La réponse est complexe, mais elle converge vers un coupable principal : l’activité humaine. Pollution, surexploitation des ressources, expansion agricole, urbanisation galopante, braconnage, changement climatique… Tous ces facteurs se combinent pour fragiliser des écosystèmes déjà vulnérables.
Prenons le cas des forêts tropicales. Riches en biodiversité, elles sont rasées à grande vitesse pour laisser place à des plantations industrielles ou à l’exploitation minière. Dans ce processus, les espèces forestières perdent leur habitat, leur nourriture, et deviennent des proies faciles pour les trafiquants.
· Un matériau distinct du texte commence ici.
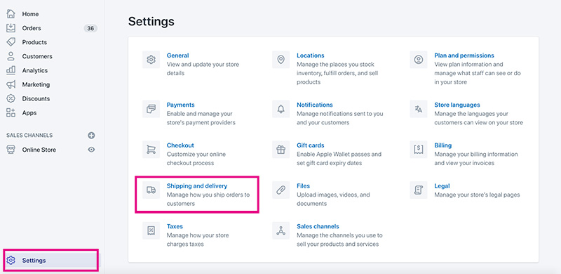Go to Products in sidebar
The width and height of the screenshot is (561, 274).
(34, 42)
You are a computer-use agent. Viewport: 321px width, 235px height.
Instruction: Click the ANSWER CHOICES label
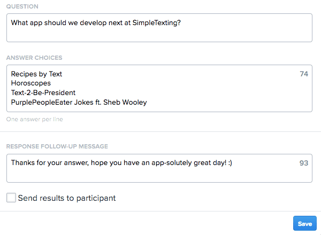click(34, 58)
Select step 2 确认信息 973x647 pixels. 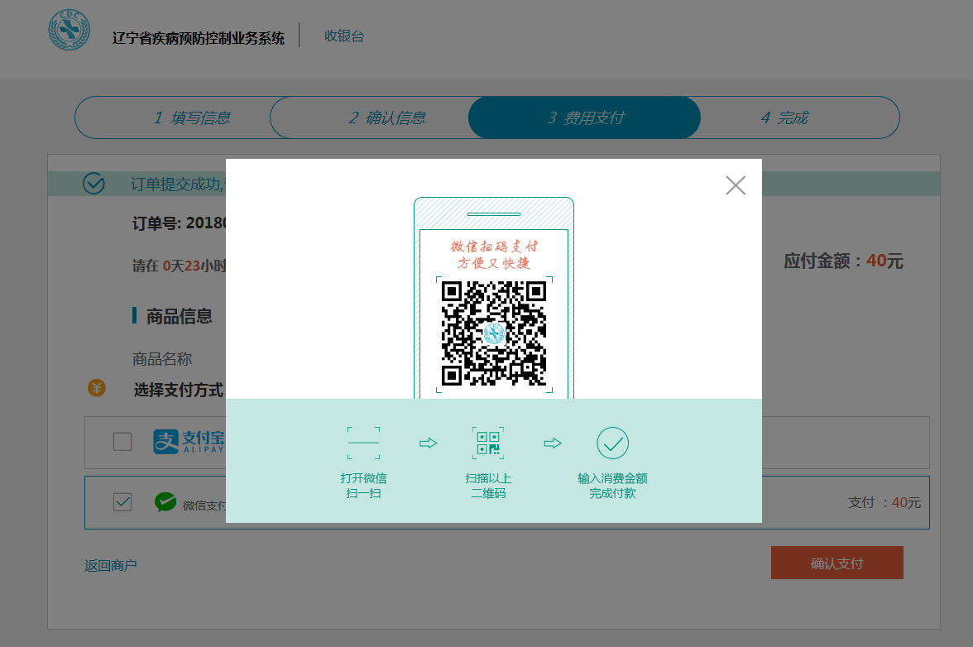[386, 117]
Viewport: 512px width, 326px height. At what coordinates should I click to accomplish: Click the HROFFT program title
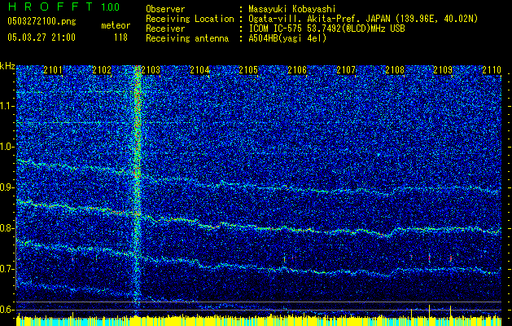[49, 7]
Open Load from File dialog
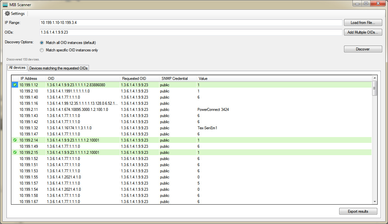Viewport: 388px width, 224px height. point(363,23)
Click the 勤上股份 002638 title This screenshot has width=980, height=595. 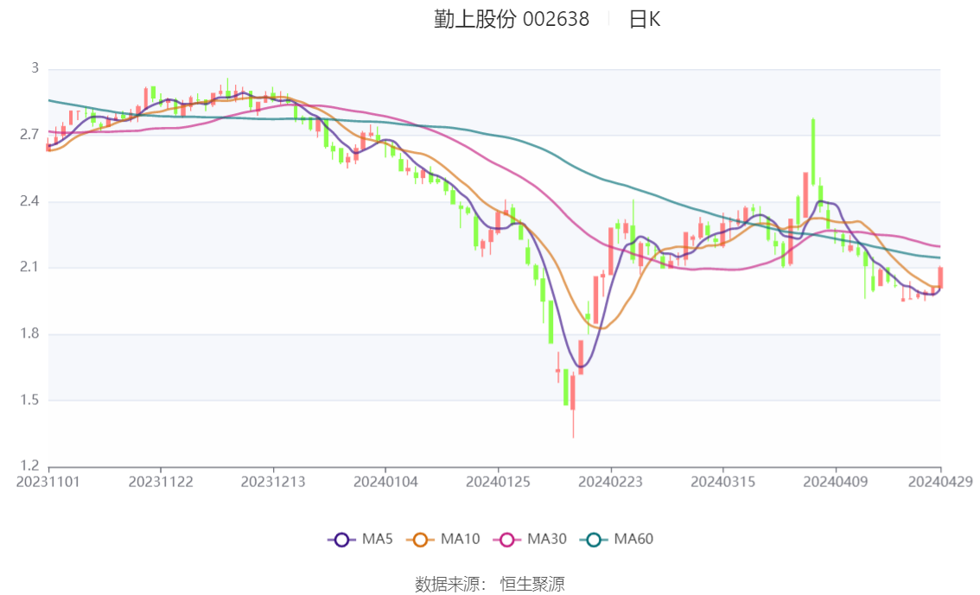pyautogui.click(x=512, y=19)
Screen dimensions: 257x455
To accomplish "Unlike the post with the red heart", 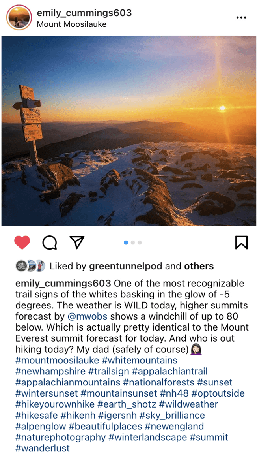I will click(22, 242).
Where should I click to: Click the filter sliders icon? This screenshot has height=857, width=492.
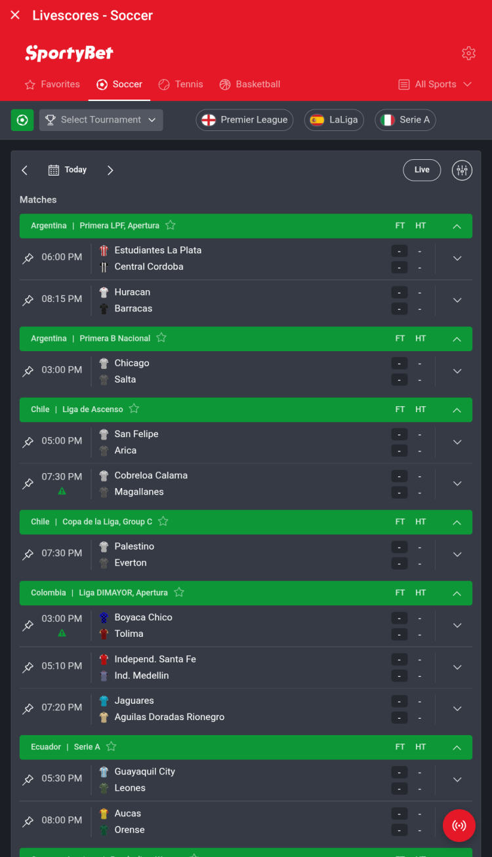pos(462,170)
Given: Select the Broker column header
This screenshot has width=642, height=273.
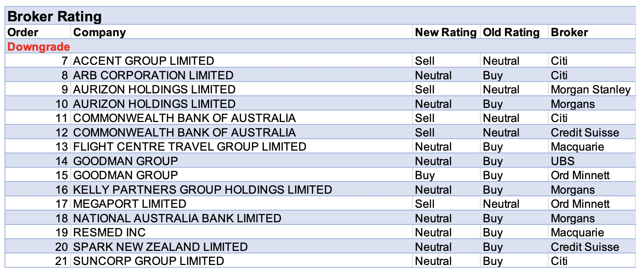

Le commerce illégal d’animaux sauvages constitue également une menace majeure. Pangolins, éléphants, tigres, mais aussi oiseaux tropicaux ou tortues exotiques sont traqués, vendus et souvent tués. Ce marché noir, qui génère des milliards de dollars chaque année, alimente la disparition d’espèces à un rythme effréné.
Un devoir moral, une urgence écologique
Le message porté par la Journée mondiale des espèces menacées est limpide : nous avons atteint un point de bascule. La disparition d’une espèce n’est pas une anecdote, c’est la perte d’un maillon de la chaîne du vivant. Et lorsque cette chaîne se rompt, c’est l’ensemble de notre équilibre écologique qui vacille.
La nature n’est pas un décor figé ou un simple réservoir de ressources. Elle est vivante, interconnectée, fragile. Le gorille des montagnes ne vit pas isolé sur un mont enneigé : il est lié aux arbres qu’il nourrit, aux sols qu’il fertilise, aux insectes qu’il disperse. En le protégeant, c’est tout un écosystème que nous défendons.